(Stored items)
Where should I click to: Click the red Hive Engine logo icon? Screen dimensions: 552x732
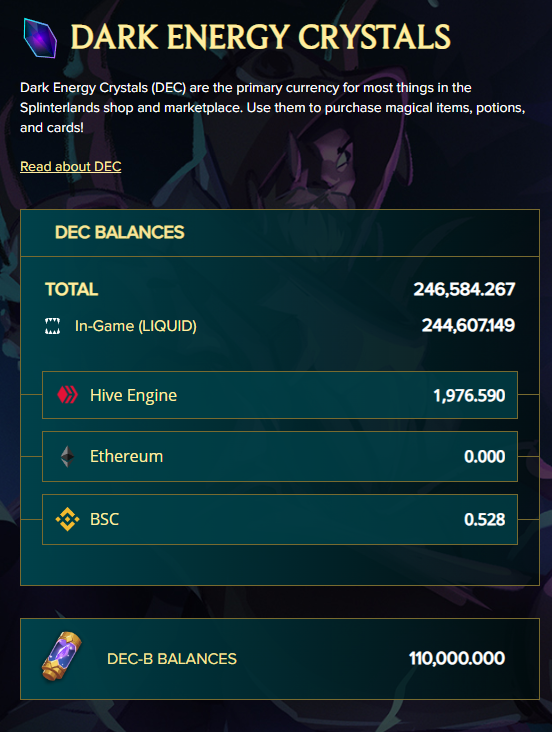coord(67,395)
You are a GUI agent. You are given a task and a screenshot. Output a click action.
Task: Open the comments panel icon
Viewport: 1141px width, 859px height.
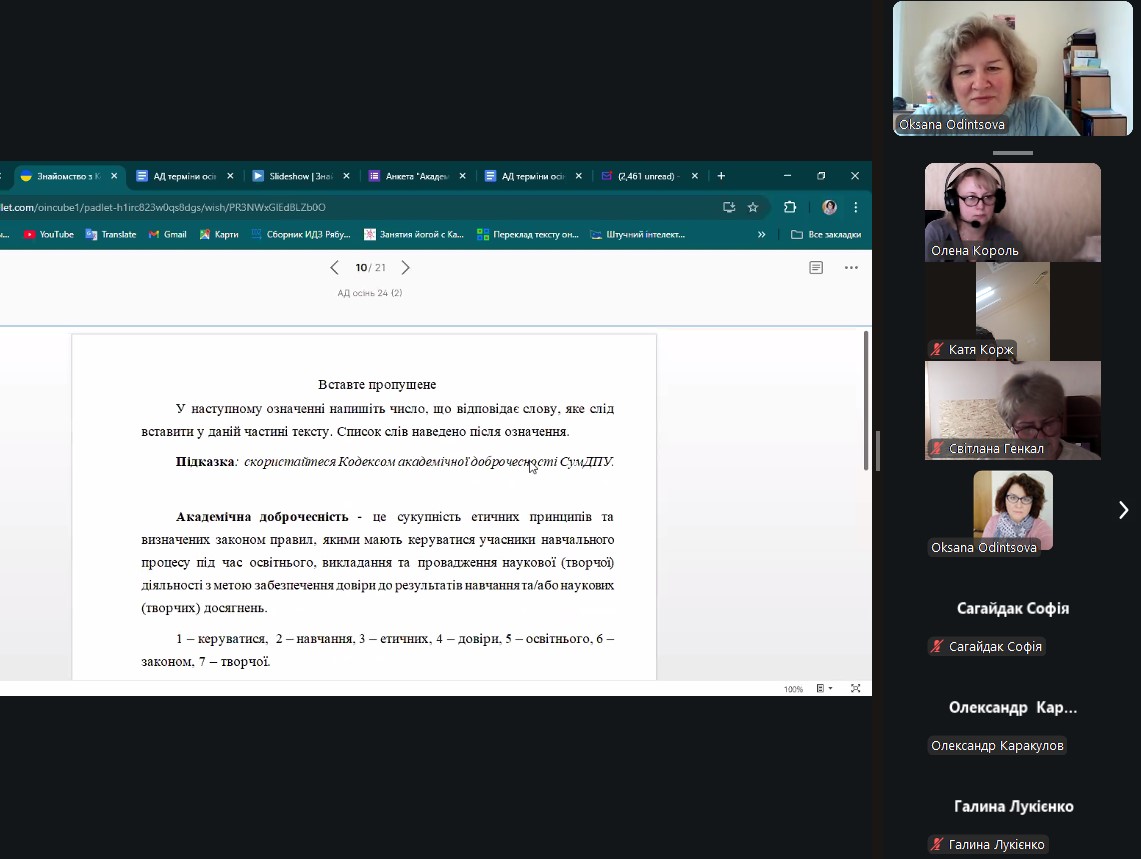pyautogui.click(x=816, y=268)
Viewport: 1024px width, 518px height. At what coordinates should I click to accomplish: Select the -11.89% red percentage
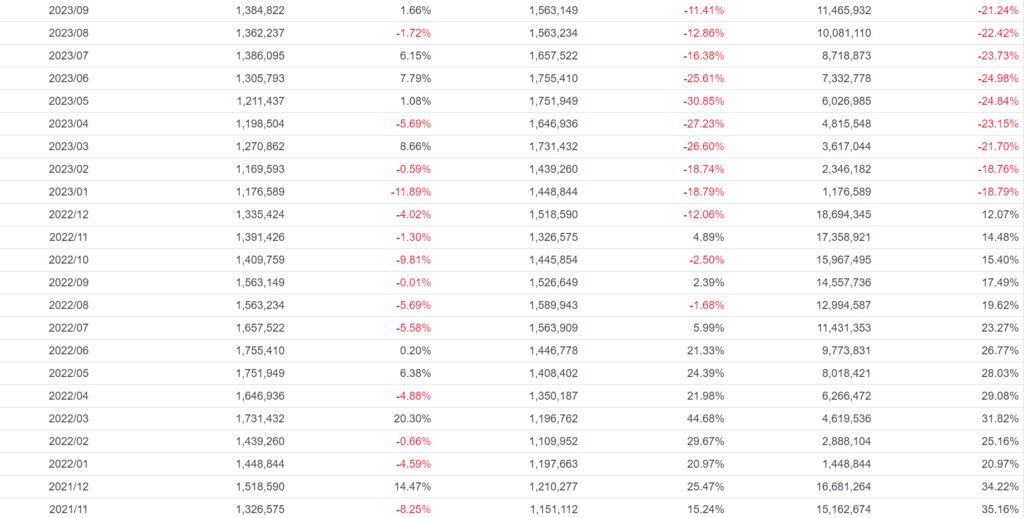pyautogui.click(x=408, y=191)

**Exercise details**
Without any pictures, retype the records above exactly.

**Exercise output**
Where should I click to: Click the red Hive Engine logo icon? Screen dimensions: 552x732
coord(67,395)
You are a GUI agent. You are given a task and a screenshot. Output a click action.
Task: Open the comments panel icon
Viewport: 1141px width, 859px height.
pyautogui.click(x=816, y=268)
Viewport: 1024px width, 518px height. At what coordinates should I click to accomplish: Select the -11.89% red percentage
pyautogui.click(x=408, y=191)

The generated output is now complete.